There is also tremendous interest today in natural pearls. In our recent flagship sales of jewellery in Geneva, numerous pearl pieces sold for many multiples of their pre-sale estimates.
The valuation process
Throughout history, jewels have always been perceived as a store of value, which have the advantage of being small and portable. They have also been a way of diversifying assets. More recently, jewels have started to be perceived as a form of art in themselves and unique creations by some of the great houses, Cartier, Boucheron, Van Cleef & Arpels and others have started to be collected by a wider audience than before.
If you are interested in finding out more about the value of your collection, there are a number of factors that will be important to bear in mind:
• Quality: the value of a piece, is of course, greatly influenced by quality. For a diamond or precious stone this is determined based on the colour, cut and weight of the stone, as well as its origin, if known. For signed jewels, look for the quality of the craftsmanship and the complexity involved in designing and creating the piece, as well as the quality of the materials it is made of.
• Condition: it is important to examine the condition of the jewel, to see if any parts have been damaged or lost and how much, if any, evidence there is of wear.
• Provenance: important or historical provenance can greatly increase the value of a piece of fine jewellery. Be sure to take into account any known historical connections, official commissions or noteworthy written references. If a jewel has been part of a well-known exhibition, this can also add value.
• Authentication: paperwork is precious.
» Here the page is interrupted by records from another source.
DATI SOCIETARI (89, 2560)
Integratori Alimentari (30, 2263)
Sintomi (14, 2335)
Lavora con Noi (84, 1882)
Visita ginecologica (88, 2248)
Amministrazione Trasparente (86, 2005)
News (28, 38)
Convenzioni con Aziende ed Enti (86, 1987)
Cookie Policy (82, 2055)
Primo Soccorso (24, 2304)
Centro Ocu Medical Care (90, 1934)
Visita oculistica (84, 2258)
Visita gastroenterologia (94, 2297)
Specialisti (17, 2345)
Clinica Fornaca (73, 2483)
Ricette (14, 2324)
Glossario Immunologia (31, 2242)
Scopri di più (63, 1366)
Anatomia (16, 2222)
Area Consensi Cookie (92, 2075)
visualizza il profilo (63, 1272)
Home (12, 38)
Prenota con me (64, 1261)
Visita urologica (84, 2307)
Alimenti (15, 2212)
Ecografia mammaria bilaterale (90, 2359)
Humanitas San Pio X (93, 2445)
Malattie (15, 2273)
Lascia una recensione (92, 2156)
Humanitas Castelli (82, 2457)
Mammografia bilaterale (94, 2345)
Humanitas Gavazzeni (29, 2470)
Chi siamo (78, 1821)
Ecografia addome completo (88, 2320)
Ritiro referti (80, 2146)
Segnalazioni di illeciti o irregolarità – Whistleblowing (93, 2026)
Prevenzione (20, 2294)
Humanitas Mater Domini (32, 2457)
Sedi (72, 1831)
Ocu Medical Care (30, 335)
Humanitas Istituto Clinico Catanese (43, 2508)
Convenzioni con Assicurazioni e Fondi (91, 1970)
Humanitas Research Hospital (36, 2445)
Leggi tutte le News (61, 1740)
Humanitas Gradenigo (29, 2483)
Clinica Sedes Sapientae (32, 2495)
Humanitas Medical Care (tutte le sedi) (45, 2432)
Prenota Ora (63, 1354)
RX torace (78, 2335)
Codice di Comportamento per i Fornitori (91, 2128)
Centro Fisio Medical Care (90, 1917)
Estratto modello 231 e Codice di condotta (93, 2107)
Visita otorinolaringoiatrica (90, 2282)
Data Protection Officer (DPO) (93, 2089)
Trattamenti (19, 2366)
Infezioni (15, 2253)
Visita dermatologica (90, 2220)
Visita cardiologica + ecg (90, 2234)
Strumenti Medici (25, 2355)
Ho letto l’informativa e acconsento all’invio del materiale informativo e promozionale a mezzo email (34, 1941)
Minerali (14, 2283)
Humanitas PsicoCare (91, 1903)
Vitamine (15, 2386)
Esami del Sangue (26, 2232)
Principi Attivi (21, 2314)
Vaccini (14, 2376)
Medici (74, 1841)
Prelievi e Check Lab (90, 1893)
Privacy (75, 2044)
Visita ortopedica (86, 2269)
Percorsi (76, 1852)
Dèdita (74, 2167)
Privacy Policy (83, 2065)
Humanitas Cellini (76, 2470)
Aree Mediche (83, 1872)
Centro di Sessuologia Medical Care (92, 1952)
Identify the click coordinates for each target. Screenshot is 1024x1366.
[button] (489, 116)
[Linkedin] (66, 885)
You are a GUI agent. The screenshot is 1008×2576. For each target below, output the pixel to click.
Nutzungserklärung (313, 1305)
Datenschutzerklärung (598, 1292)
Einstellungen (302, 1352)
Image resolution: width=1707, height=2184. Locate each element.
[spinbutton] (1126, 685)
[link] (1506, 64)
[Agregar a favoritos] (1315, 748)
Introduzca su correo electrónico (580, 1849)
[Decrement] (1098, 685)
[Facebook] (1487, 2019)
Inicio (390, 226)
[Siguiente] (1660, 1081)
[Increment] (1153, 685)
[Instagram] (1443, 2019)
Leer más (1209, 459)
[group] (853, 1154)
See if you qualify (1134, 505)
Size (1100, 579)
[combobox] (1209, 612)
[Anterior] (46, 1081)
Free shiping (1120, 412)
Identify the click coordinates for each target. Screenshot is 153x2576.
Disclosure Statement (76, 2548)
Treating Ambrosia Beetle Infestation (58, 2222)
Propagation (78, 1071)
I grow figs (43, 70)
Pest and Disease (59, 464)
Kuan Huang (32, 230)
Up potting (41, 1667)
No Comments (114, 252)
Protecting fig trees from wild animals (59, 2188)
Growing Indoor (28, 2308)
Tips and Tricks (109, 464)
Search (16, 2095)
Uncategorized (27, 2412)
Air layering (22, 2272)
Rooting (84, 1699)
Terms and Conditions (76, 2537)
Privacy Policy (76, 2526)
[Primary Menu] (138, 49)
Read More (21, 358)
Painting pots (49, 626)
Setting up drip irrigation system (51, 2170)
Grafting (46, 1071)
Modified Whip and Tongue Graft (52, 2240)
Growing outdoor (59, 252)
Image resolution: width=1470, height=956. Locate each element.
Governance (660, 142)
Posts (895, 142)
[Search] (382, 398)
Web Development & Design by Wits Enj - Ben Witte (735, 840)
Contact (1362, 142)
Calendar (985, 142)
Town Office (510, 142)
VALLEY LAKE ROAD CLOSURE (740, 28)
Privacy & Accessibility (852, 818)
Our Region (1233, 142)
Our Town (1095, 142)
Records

Certificates which accompany a jewel can be hugely important as they can attest to its quality or provide provenance for the piece, such as the geographical origin of a stone, the creator of a jewel or its previous owners.
• Freshness to the market: among the most sought-after jewels are those that have not appeared on the market before – for example if a jewel was commissioned by a family and handed down through generations, or if it has been held in the same collection for some time.
Selling at auction
On the one hand, auctions give buyers the opportunity to discover extraordinary jewels, and on the other, sellers feel comfortable as they know that auction houses can introduce their jewels into a hungry and completely international marketplace. A collector who consigns a piece for auction can choose to retain anonymity and can agree a reserve price with the auctioneer – below which the item will not be sold.
In today’s truly global market, our specialists are ideally placed to provide advice on the best sale location and timing for a particular piece.
With so many new buyers entering the market for fine jewels, auctions possess the unique advantage of a global public forum where potential buyers can see the competition and feel comfortable about the bidding.
Knowledge of the market
Learn all you can about the field and the market: many specialists tour and give lectures on jewellery, and museums and institutions regularly hold exhibitions on the subject.
Exploring the wider world of jewellery reveals a huge range of influences, including the Mughal Empire, the great Islamic state of the Indian subcontinent. This rich influence will be highlighted in the upcoming exhibition Bejewelled Treasures: the Al Thani Collection, which will showcase highlights from the fascinating collection of Sheikh Hamad bin Abdullah Al Thani at the Victoria & Albert Museum in London.
There are also trade fairs, including in the Middle East. For example, in late November Bahrain will host Jewellery Arabia 2015, in collaboration with the Gemological Institute of America.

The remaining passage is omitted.